Stored items.
+ + + + +
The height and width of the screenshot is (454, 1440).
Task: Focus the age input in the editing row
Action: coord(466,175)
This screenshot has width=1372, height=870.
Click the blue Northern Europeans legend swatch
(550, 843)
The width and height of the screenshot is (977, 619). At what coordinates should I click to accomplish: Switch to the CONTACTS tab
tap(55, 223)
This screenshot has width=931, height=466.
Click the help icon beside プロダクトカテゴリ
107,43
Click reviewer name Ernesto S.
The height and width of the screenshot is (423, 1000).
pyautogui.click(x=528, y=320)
+ + + + +
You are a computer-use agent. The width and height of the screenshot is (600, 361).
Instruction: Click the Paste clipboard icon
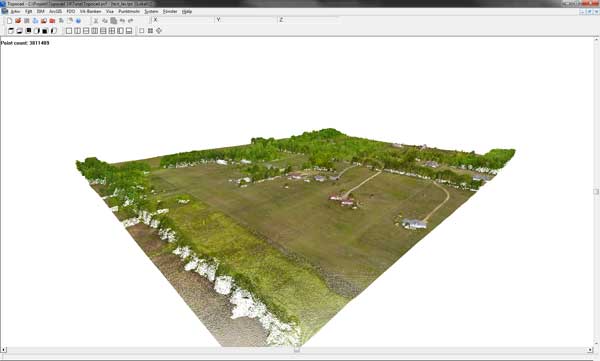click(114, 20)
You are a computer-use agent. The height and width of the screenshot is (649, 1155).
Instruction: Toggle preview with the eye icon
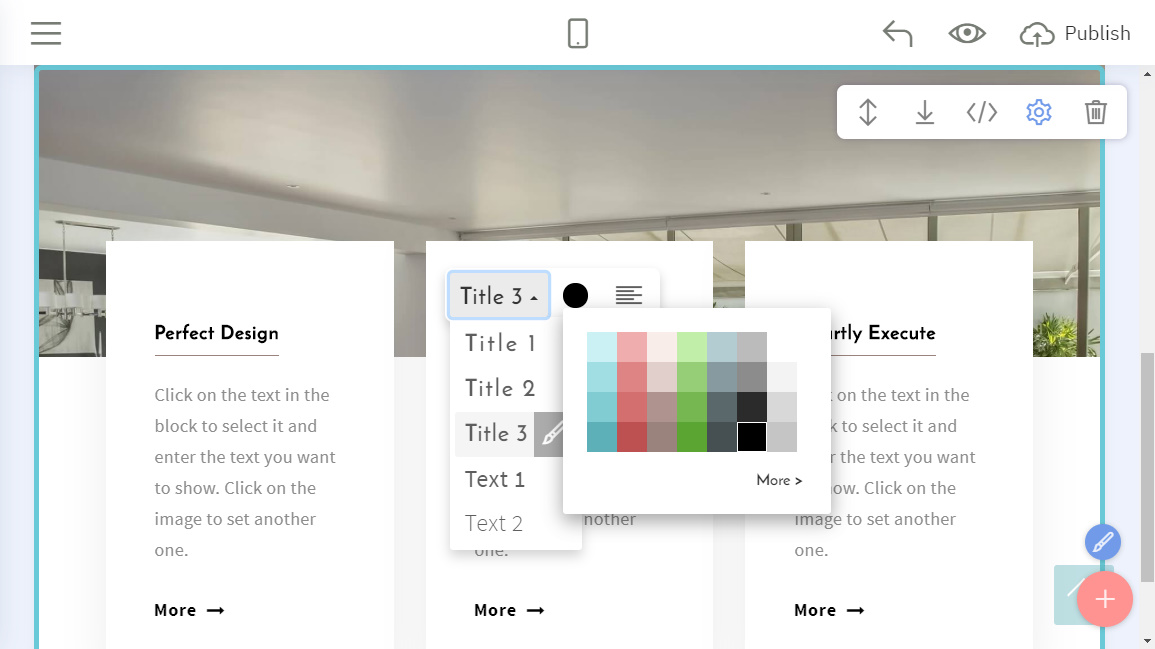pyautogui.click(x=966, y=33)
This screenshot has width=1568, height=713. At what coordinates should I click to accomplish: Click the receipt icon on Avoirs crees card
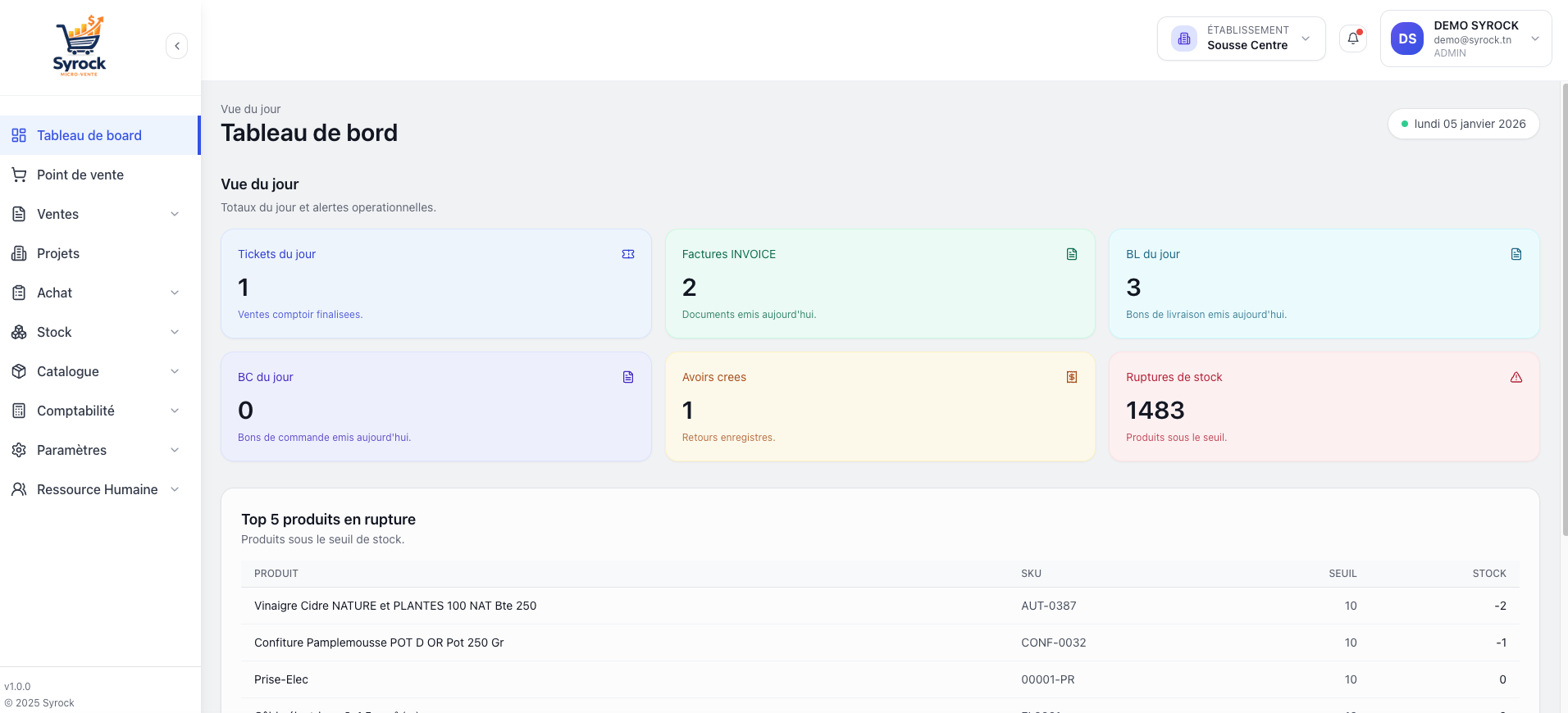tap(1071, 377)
+ + + + +
EXERCISE PROMPT. Would you please copy exactly the part of the entries above that begins at the line containing "This screenshot has width=1372, height=870." and ends at the line containing "Click reviewer name Ernesto S.", both lines included?

RESPONSE AREA.
This screenshot has width=1372, height=870.
Click the blue Northern Europeans legend swatch
(550, 843)
The width and height of the screenshot is (977, 619). At what coordinates should I click to accomplish: Switch to the CONTACTS tab
tap(55, 223)
This screenshot has width=931, height=466.
Click the help icon beside プロダクトカテゴリ
107,43
Click reviewer name Ernesto S.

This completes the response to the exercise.